* [Exercise brief]: Exactly as written, transcribe the lines that run from the one containing "The width and height of the screenshot is (1024, 524)." to the end of the records below.

··· Data under study ···

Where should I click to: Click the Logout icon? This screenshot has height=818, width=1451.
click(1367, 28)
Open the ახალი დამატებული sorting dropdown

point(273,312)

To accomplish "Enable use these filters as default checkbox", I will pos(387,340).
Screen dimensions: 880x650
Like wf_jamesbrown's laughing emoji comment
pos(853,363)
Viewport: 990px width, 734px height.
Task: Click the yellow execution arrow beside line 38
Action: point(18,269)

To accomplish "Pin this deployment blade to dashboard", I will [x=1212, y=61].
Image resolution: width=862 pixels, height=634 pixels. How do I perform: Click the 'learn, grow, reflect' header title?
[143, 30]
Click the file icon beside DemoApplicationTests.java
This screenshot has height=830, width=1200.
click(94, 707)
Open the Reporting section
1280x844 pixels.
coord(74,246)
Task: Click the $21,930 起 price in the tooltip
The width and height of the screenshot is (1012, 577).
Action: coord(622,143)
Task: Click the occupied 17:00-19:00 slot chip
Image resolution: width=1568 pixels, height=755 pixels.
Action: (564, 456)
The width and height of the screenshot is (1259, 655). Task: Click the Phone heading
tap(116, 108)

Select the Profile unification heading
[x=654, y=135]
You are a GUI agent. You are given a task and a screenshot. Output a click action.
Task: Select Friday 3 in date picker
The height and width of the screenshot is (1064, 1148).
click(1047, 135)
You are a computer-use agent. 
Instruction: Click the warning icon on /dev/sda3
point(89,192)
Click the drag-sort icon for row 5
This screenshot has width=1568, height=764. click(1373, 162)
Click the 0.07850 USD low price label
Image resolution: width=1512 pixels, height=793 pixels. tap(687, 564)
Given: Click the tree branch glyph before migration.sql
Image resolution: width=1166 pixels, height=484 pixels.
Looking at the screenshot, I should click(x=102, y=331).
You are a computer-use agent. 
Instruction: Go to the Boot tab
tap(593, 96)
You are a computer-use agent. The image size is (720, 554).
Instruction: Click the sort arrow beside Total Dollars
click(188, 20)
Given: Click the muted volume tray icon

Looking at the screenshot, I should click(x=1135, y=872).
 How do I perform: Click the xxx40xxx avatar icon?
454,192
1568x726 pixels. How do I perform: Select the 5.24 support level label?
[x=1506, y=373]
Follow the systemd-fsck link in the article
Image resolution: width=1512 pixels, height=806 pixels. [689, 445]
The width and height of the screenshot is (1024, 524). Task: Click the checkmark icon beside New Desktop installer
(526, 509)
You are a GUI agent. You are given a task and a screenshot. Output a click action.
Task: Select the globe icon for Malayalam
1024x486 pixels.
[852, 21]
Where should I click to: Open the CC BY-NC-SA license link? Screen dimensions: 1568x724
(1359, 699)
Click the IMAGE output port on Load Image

···

* [Output]:
The width and height of the screenshot is (1024, 524). Task: Click the checkmark icon beside New Desktop installer
(526, 509)
You are a GUI agent. You are given a task and a screenshot. Output a click action.
Task: Select the globe icon for Malayalam
1024x486 pixels.
[852, 21]
Where should I click to: Open the CC BY-NC-SA license link? Screen dimensions: 1568x724
(1359, 699)
Click the IMAGE output port on Load Image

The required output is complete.